The announcement was made by Australia’s foreign minister Julie Bishop in Canberra, the Australian capital, on Thursday.
The government will provide a combined US$34 million (A$47 million) to attract the two productions. Bishop said that they will return some US$217 million (A$300 million) to the Australian economy and create some 3,000 jobs.
“Attracting major films made here will be a significant boost for our economy, for our industrial base, and for linking Australia in innumerable ways to our ever-globalizing world,” Bishop said.
Starring Australia’s Chris Hemsworth, “Thor: Ragnarok” is the third film in Marvel’s “Thor” franchise and is set to be released in 2017. New Zealander Taika Waititi was recently in negotiations to direct.
In a video message, Hemsworth said he was “incredibly excited to be coming back home to work.”
Ridley Scott, hot off “The Martian,” will direct the “Alien” movie, which is the sixth in that sequence. He too sent a video message and praised Australian crews and locations.

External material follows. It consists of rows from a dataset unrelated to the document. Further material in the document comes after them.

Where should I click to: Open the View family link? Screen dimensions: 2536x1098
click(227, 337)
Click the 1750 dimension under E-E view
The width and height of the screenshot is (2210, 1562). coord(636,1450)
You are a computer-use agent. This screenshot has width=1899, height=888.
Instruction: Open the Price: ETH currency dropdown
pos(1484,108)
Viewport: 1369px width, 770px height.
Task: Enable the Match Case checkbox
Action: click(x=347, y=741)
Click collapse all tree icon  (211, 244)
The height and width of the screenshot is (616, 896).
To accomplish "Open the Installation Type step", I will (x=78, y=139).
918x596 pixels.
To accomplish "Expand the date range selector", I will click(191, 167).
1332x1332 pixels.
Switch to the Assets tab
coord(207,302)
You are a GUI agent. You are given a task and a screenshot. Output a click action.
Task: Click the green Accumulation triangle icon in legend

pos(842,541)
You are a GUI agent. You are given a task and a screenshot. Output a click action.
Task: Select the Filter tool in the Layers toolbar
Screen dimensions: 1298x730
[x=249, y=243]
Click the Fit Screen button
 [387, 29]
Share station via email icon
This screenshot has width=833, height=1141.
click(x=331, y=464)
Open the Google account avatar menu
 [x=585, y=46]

Communications minister Mitch Fifield said that Australian Prime Minister Malcolm Turnbull had taken an interest in negotiations with the Hollywood studios.
Bishop said that she had recently met delegations of Hollywood production executives. “They specifically spoke about the value in Australia as a filming destination, the quality and variety of our locations, but more importantly our highly qualified and talented workforce, our embrace of innovative technology, our stable economy, our dollar,” she said.
The Australian dollar has dropped more than 30% against the U.S. currency in the past 30 months, helping to make the well-equipped and English-speaking Australia an attractive alternative to shoots in North America. Scott indicated that the “Alien” movie had been weighing up shooting instead in Canada.
The locations of the shoots were not specified.